British Rail trolley










Semaphore signal





Towards Croxley Green










Part of an old telephone handset


----------



## Kaputnik (Oct 20, 2008)

Weird that they left the street level signs up, the undergrowth seems to be doing it's best to hide the place well!


----------



## LiamCH (Oct 20, 2008)

The reason they left the signs up is because the station never officially closed. In fact, you can still buy tickets online for it, and a number of rather silly people have.

Is it just me, or has that sign been cleaned since my visit?
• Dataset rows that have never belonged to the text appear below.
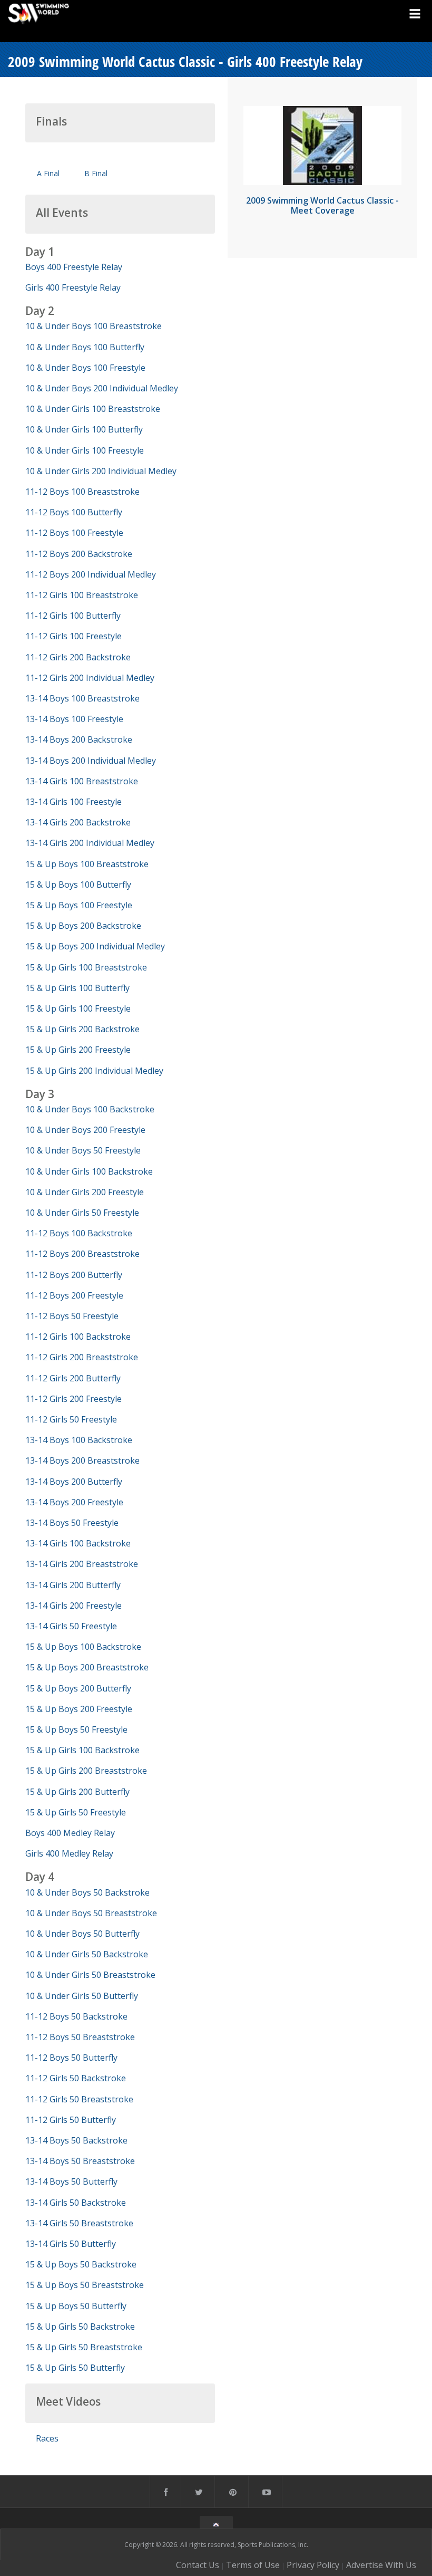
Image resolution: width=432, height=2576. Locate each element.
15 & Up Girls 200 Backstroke (82, 1029)
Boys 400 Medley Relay (70, 1833)
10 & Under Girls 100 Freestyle (84, 450)
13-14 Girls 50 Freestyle (71, 1626)
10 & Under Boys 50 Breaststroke (91, 1913)
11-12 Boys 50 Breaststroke (80, 2037)
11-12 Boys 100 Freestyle (74, 533)
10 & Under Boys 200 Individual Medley (101, 388)
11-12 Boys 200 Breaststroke (82, 1254)
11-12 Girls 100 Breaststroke (81, 595)
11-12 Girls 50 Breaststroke (79, 2099)
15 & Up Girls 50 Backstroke (80, 2326)
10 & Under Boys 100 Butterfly (84, 347)
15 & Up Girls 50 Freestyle (75, 1812)
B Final (95, 173)
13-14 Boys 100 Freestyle (74, 719)
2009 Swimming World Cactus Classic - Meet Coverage (322, 205)
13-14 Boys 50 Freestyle (72, 1523)
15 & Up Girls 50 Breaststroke (83, 2347)
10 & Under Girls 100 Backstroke (89, 1171)
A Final (48, 173)
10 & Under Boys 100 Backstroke (89, 1109)
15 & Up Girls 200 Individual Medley (94, 1070)
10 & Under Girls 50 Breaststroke (90, 1975)
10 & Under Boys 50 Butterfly (82, 1933)
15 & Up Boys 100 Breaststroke (87, 864)
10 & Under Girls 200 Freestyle (84, 1192)
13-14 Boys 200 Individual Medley (90, 760)
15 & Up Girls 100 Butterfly (77, 988)
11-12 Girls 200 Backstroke (78, 657)
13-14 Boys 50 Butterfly (71, 2181)
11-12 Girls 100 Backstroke (78, 1336)
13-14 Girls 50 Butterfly (70, 2244)
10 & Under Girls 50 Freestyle (82, 1212)
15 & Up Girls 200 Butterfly (77, 1792)
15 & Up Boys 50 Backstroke (80, 2264)
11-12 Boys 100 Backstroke (78, 1233)
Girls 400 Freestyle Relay (73, 287)
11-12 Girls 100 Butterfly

How very odd.


----------



## TK421 (Oct 20, 2008)

Really liking your Croxley Green and Watford posts, I work for the railway and had completley forgotten about this line being mothballed, its a fascinating reminder of how quickly nature begins to take over.


----------



## skittles (Oct 20, 2008)

Did the train ever come?

nature has taken over quickly, you would not think it was only 12 years

Is their no buildings

nice pics


----------



## RedDave (Oct 20, 2008)

Didn't know this line existed. Nice find! I might have a look myself some time.


----------



## spacepunk (Oct 21, 2008)

I used to live in London and travelled on this line. Great find.


----------



## the_delta_force (Oct 21, 2008)

Thanks.

All the stations were unstaffed so no buildings. I gave up waiting after a while.





skittles said:


> Did the train ever come?
> 
> nature has taken over quickly, you would not think it was only 12 years
> 
> ...


----------



## LiamCH (Oct 21, 2008)

the_delta_force said:


> All the stations were unstaffed so no buildings. I gave up waiting after a while.



Originally, there was a building. It's amazing how they spent all the money demolishing this building and replacing the brickwork for an unmanned station, when it would close just a few years later.

http://www.lostlines.fotopic.net/p24722131.html


----------



## sqwasher (Oct 21, 2008)

Really enjoyed your couple of reports of these abandoned stations guys!  Nature is really taking over-it would be interesting to see it again in winter with less vegatation maybe?


----------



## thompski (Oct 21, 2008)

Agreed with what's said, its interesting to see recently redundant railway remains then the usual 1960s closures and relics of the steam era.


----------



## Goldie87 (Oct 21, 2008)

Nice one, interesting to see all that stuff laying around


----------



## the_delta_force (Oct 21, 2008)

That's going back a bit, I completely forgot about this website. Thanks for posting the link. 



LiamCH said:


> Originally, there was a building. It's amazing how they spent all the money demolishing this building and replacing the brickwork for an unmanned station, when it would closed just a few years later.
> 
> http://www.lostlines.fotopic.net/p24722131.html


----------



## orientfan16 (Sep 21, 2009)

Apparently this station has more tickets purchased to it than a couple of stations are still in use, with real trains calling at them!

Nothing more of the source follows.